Novo filme do suíço Lionel Baier trata vida e morte em chave irônica e desdramatizada

Foto do author Luiz Zanin Oricchio
Por Luiz Zanin Oricchio
Atualização:

A “Vanité” é uma forma de pintura da Renascença. Consiste em colocar o tema bíblico (“Vaidade das Vaidades, tudo é vaidade”) em forma figurativa. A ideia é confrontar toda soberba deste mundo com a finitude humana, a morte, que tudo enterra e iguala, o pobre e o rico, o ignorante e o culto, o humilde e o arrogante.
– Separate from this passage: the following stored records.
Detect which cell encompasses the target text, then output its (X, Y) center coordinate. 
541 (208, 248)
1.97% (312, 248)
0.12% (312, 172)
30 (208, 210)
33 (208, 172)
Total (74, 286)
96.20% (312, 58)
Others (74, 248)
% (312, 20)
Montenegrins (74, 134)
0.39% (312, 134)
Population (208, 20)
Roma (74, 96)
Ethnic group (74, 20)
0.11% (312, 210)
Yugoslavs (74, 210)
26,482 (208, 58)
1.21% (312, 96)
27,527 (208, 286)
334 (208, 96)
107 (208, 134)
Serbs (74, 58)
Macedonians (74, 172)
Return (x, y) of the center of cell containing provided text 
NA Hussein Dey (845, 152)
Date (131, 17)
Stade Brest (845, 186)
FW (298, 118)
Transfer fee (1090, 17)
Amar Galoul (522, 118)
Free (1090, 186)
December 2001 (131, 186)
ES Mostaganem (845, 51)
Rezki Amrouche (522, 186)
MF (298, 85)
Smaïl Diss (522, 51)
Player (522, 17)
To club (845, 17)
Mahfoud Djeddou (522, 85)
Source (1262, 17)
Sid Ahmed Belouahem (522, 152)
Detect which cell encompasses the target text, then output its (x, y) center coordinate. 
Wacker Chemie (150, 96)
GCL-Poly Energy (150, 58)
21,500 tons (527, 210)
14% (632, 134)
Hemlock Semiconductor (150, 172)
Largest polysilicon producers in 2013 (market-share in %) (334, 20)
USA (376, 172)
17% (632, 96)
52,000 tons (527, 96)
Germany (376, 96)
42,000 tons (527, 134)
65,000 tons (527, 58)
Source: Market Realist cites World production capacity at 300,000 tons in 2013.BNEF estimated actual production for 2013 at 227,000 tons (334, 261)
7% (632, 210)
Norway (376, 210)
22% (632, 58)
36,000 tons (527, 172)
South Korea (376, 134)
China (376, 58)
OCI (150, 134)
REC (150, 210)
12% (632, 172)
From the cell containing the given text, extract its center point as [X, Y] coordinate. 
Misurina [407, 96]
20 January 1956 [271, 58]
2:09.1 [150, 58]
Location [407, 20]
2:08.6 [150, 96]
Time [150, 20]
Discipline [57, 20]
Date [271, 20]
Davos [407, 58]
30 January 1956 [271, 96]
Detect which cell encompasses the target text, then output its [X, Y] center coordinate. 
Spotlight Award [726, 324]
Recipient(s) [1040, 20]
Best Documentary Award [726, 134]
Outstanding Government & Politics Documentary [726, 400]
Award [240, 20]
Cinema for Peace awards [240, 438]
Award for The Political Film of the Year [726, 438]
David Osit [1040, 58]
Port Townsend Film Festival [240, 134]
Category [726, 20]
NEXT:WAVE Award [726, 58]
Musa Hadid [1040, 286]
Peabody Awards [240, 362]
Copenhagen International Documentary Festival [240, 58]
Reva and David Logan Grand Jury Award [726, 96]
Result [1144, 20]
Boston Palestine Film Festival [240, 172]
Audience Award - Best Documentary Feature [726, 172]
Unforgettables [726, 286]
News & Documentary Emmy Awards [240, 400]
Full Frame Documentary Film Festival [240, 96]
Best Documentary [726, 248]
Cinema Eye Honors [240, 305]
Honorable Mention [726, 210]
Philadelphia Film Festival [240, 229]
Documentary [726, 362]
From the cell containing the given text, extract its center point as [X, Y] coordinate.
No filme La Vanité, do suíço Lionel Baier, na cabeceira da cama de um motel está pendurada a reprodução de uma das mais famosas “vanités” de todos os tempos, pintada pelo mestre alemão Hans Holbein em 1533. Chama-se Les Ambassadeurs e mostra duas figuras nobres, vestidas de luxo e cercadas por todos os objetos cobiçados da época. Miram o pintor (e o espectador) com o olhar sereno de quem chegou ao topo do mundo. A seus pés, um objeto misterioso, como um osso comprido e do qual não se divisam as formas. Mas, olhado de certo ângulo, esta anamorfose mostra o que é, um crânio humano.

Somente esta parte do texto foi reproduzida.